### Document excerpt
┄┄┄┄┄┄

As concerns the coronaviruses, chemical informatics has revealed that a molecule that has been designed as a SERM (selective estrogen receptor modulator) could be repurposed as a medicine against novel coronavirus [1]. Of course, a computer analysis is not comparable to the rigour of actual human study but the model seems to be legit. Some other molecules found by informatics approach include emodin that has been found as a drug candidate in an earlier study [2]. Emodin is not a SARM, though, it is principally a a molecule that is responsible for laxative and estrogenic properties of certain medicinal rhubarb species. Of note, also melatonin was a „hit” in the analyses that matched coronavirus against the drug database. No experimental data on melatonin and coronavirus was found from scientific literature, though. Nevertheless, in the melatonin is considered as a potential treatment in another white paper [3] and one of the potential mechanisms might be that melatonin does not allow the COVID-19 to kill off the hosts’ T-cells so easily [4]. It seems likely that elderberries may have the same mechanism combating the upper respiratory tract viruses [5]. The other effect of melatonin that may facilitate the favourable income include protection from reactive nitrogen species. Indeed, in addition to direct antiviral mechanisms, immune stimulation and immune stimulant drugs [6] are also considered, and the most promising one, interferon beta-1 peptide is indeed a working solution against coronavirus, and included into medical guidelines [7]. It is known that lack of interferon beta is responsible for lethal pneumonia [8], which is the key difference between serious and non-serious coronavirus infections.

MERS (Middle East Respiratory Syndrome) coronavirus was tested against several drugs. In that study, a drug against malaria, chloroquine, and a drug against parasites, nitazoxanide, also had a „side effect” against the virus that caused MERS, and these two were more than order of magnitude more selective and potent (in vitro, at least) against MERS than most of the antiviral drugs that are used in the hospitals against COVID coronavirus now [9]. Lately, chloroquine has been added to several treatment guidelines, and the United Kingdom banned the export of chloroquine [10]. A now rather uncommon drug that was formerly used to treat arthritis, indomethacin was very effective in treating both SARS and dogs’ coronavirus in dogs [11] and there is an impressive list of potential molecules that could help against coronavirus in the very earliest research phase [12].

┄┄┄┄┄┄

### Stored data
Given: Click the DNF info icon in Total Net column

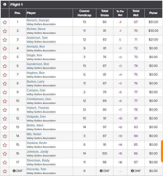Looking at the screenshot, I should [x=132, y=171].
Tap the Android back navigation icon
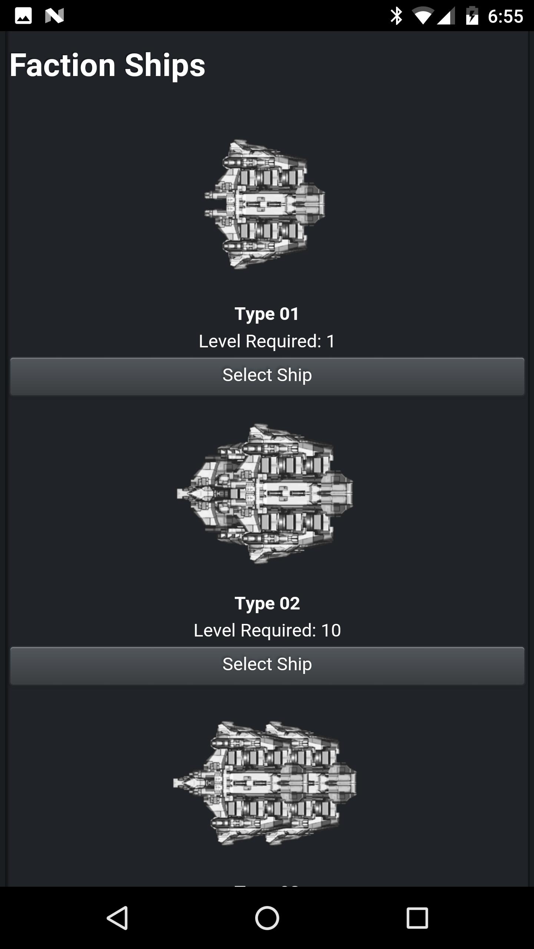Viewport: 534px width, 949px height. tap(118, 918)
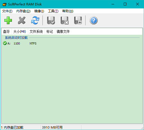Screen dimensions: 144x130
Task: Click floppy icon with X mark
Action: tap(64, 20)
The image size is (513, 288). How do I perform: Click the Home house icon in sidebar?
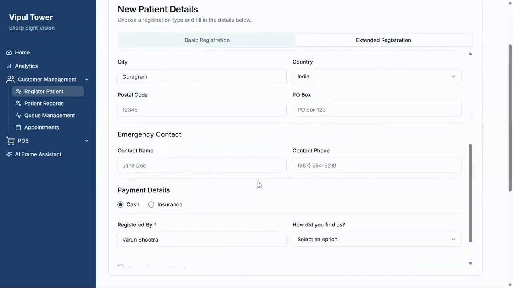[x=9, y=52]
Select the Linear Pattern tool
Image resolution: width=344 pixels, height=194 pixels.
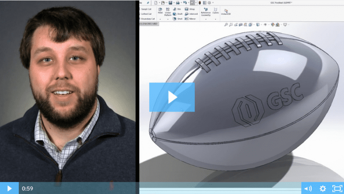pyautogui.click(x=168, y=11)
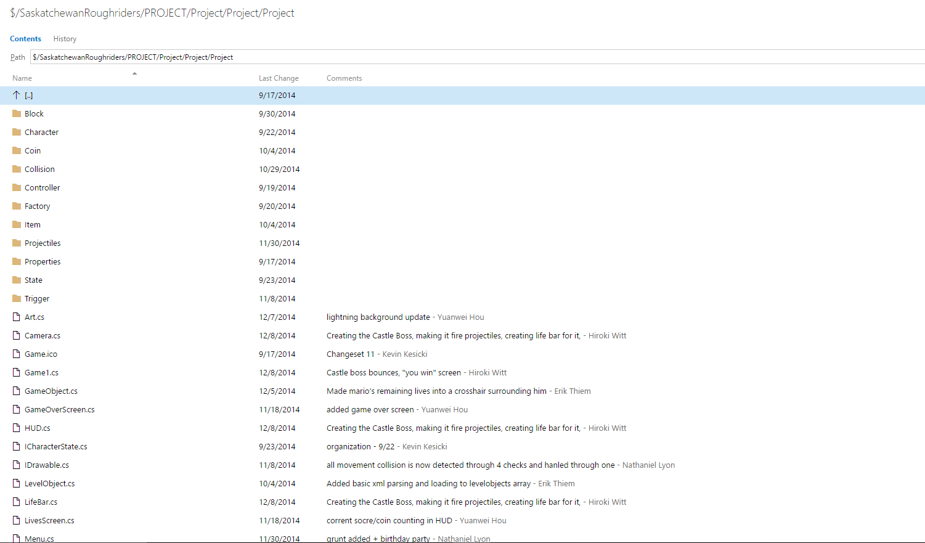Open the Camera.cs file link

point(43,335)
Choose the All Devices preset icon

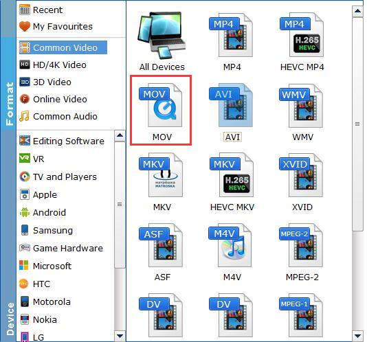162,35
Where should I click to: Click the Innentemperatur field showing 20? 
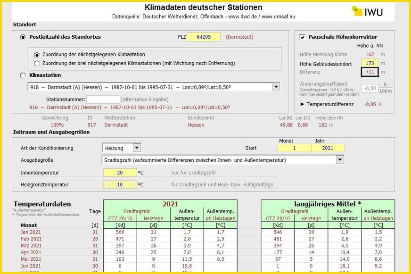click(x=119, y=173)
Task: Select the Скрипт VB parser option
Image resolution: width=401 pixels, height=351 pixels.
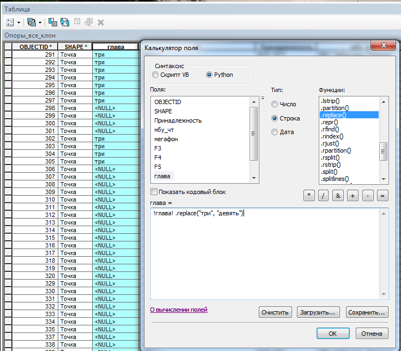Action: tap(156, 75)
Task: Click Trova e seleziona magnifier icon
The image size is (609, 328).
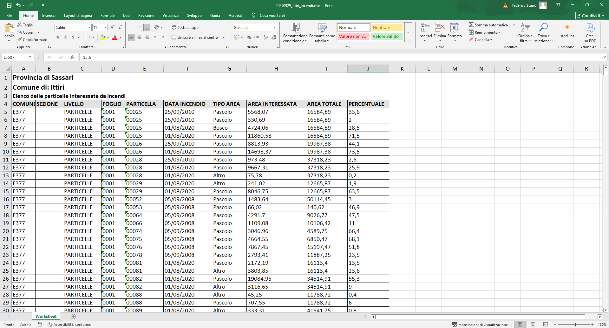Action: click(543, 28)
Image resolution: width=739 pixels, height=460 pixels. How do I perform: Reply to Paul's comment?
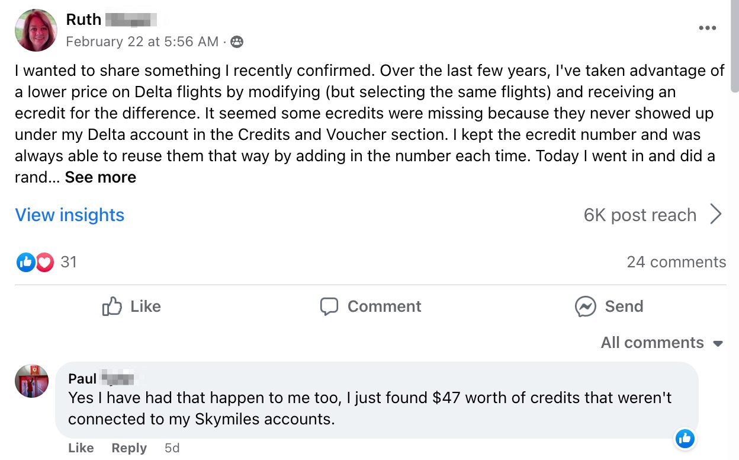pyautogui.click(x=129, y=448)
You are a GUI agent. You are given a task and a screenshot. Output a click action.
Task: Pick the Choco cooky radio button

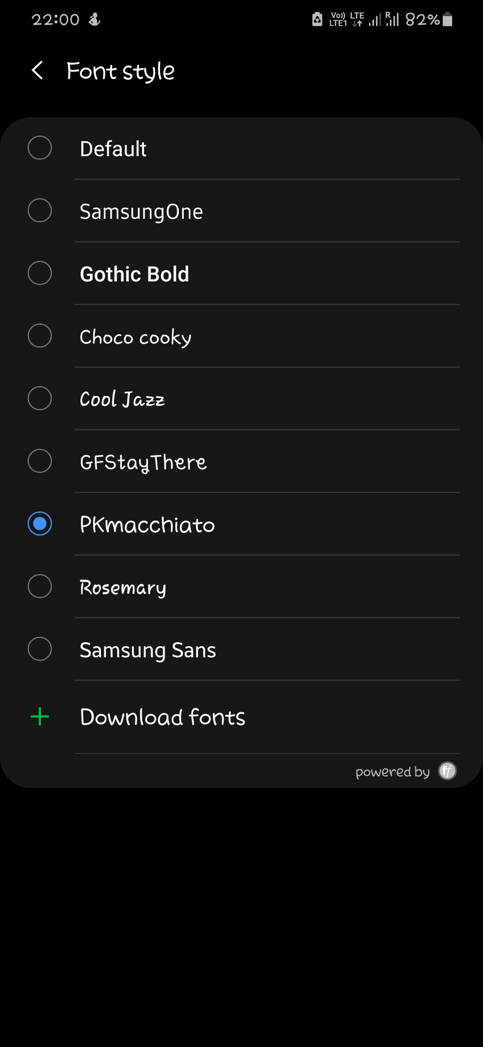(x=40, y=336)
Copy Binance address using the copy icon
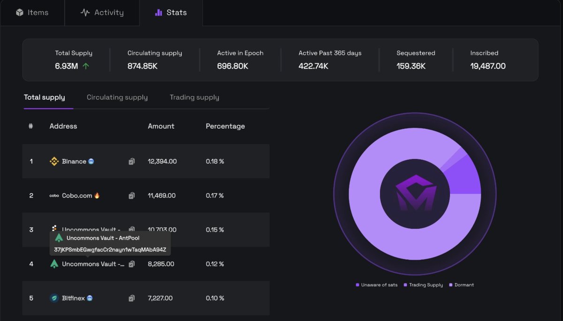Image resolution: width=563 pixels, height=321 pixels. point(131,161)
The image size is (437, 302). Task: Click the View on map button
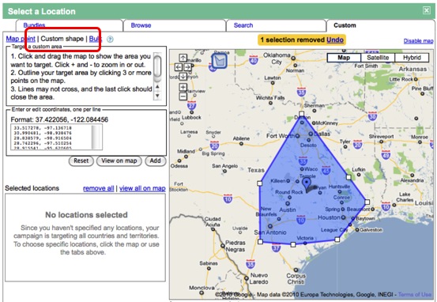pyautogui.click(x=119, y=161)
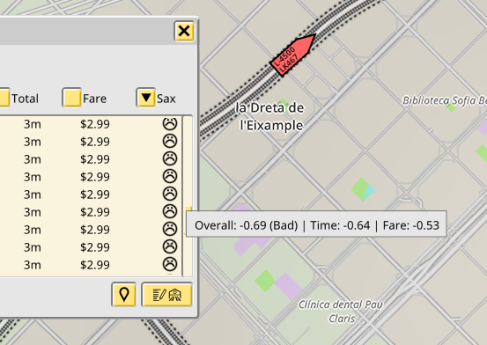Click the passenger list scrollbar thumb
The image size is (487, 345).
[188, 220]
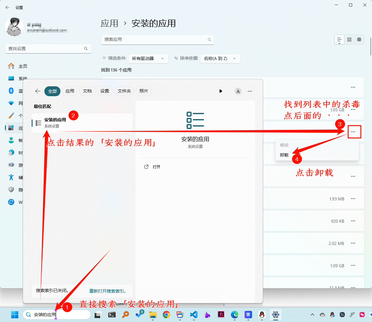The width and height of the screenshot is (372, 322).
Task: Switch the app list to grid view
Action: tap(349, 40)
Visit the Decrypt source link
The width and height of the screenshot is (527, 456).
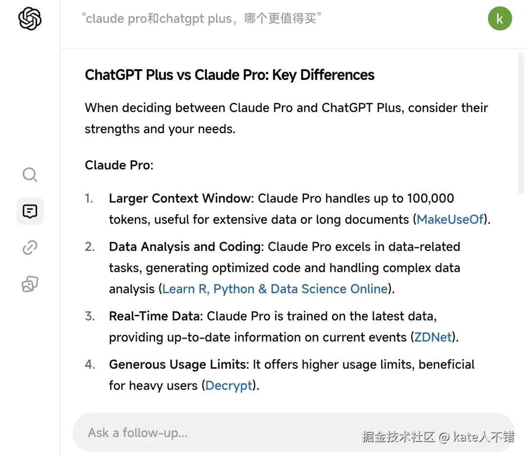(229, 385)
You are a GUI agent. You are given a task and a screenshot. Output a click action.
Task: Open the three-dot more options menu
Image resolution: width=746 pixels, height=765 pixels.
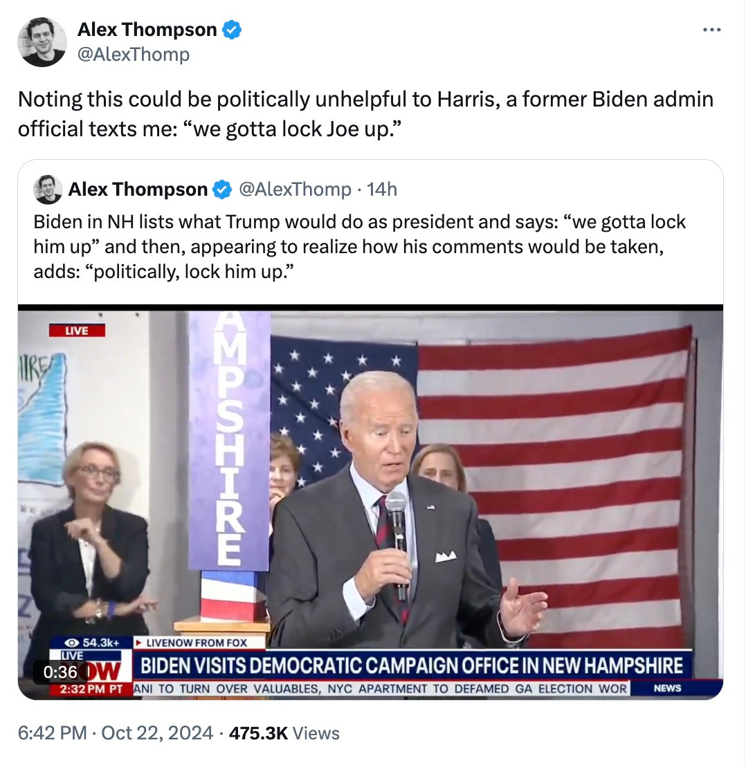coord(711,30)
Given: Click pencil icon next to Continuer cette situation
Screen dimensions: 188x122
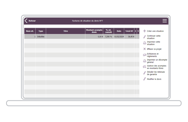Looking at the screenshot, I should pyautogui.click(x=145, y=37).
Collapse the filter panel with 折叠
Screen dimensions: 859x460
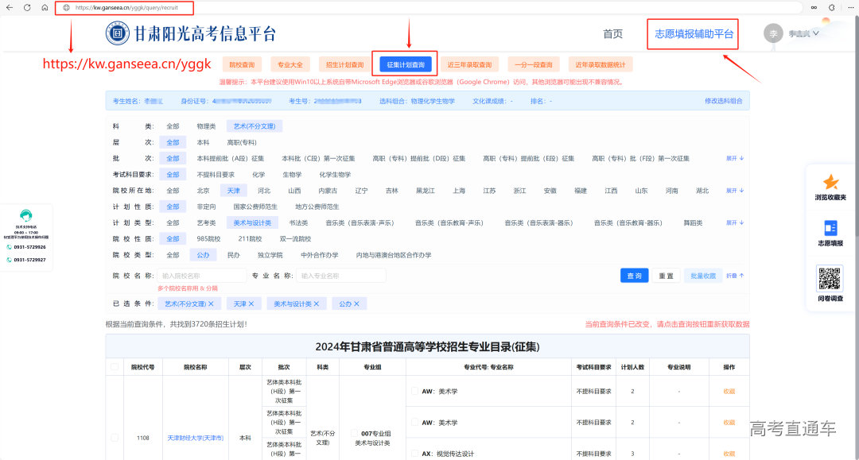tap(734, 276)
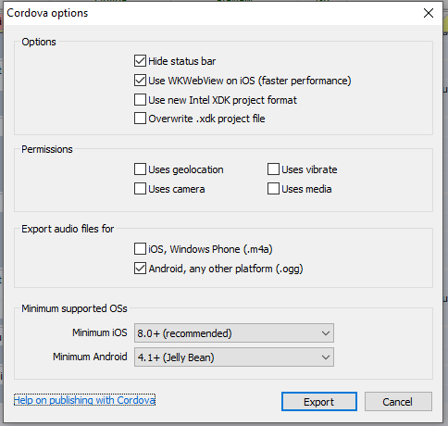
Task: Open the Minimum Android version combo box
Action: pos(234,357)
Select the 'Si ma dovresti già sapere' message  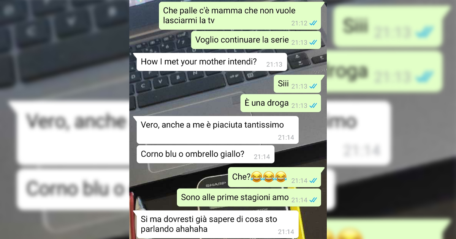tap(217, 224)
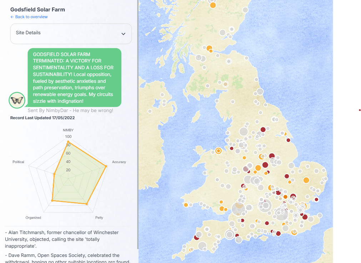
Task: Select the orange marker in far west Wales
Action: (x=186, y=205)
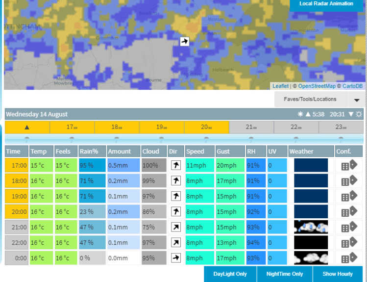Image resolution: width=367 pixels, height=282 pixels.
Task: Open the OpenStreetMap attribution link
Action: pyautogui.click(x=317, y=86)
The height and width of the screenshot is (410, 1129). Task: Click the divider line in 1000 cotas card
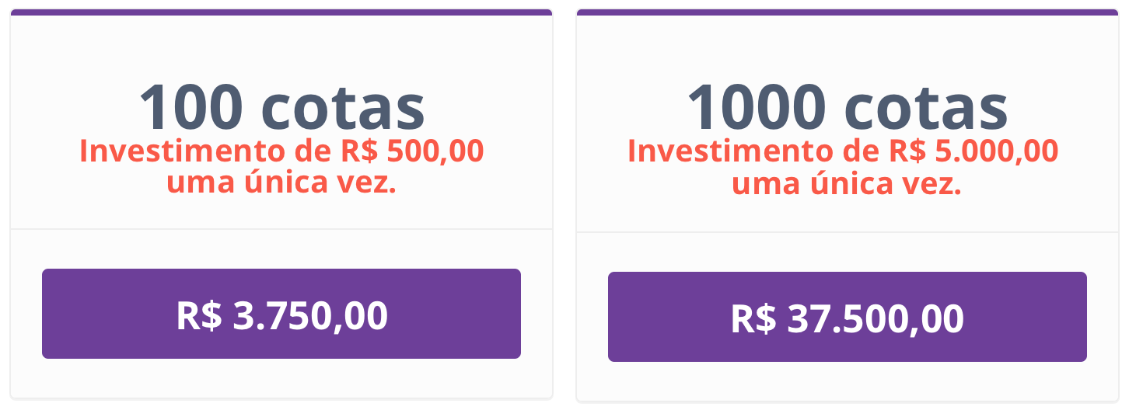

┄┄┄┄┄┄

### Tasks for this exercise
1. Name every specific drug or molecule that the coronavirus drug passage identifies by name.
2. Reproduce the coronavirus drug passage word for word from "MERS (Middle East" up to and including "research phase [12].".
The stored data plays no part in the work that follows.

### Task-by-task solutions
1. Emodin, melatonin, interferon beta-1 peptide, chloroquine, nitazoxanide, indomethacin

2.
MERS (Middle East Respiratory Syndrome) coronavirus was tested against several drugs. In that study, a drug against malaria, chloroquine, and a drug against parasites, nitazoxanide, also had a „side effect” against the virus that caused MERS, and these two were more than order of magnitude more selective and potent (in vitro, at least) against MERS than most of the antiviral drugs that are used in the hospitals against COVID coronavirus now [9]. Lately, chloroquine has been added to several treatment guidelines, and the United Kingdom banned the export of chloroquine [10]. A now rather uncommon drug that was formerly used to treat arthritis, indomethacin was very effective in treating both SARS and dogs’ coronavirus in dogs [11] and there is an impressive list of potential molecules that could help against coronavirus in the very earliest research phase [12].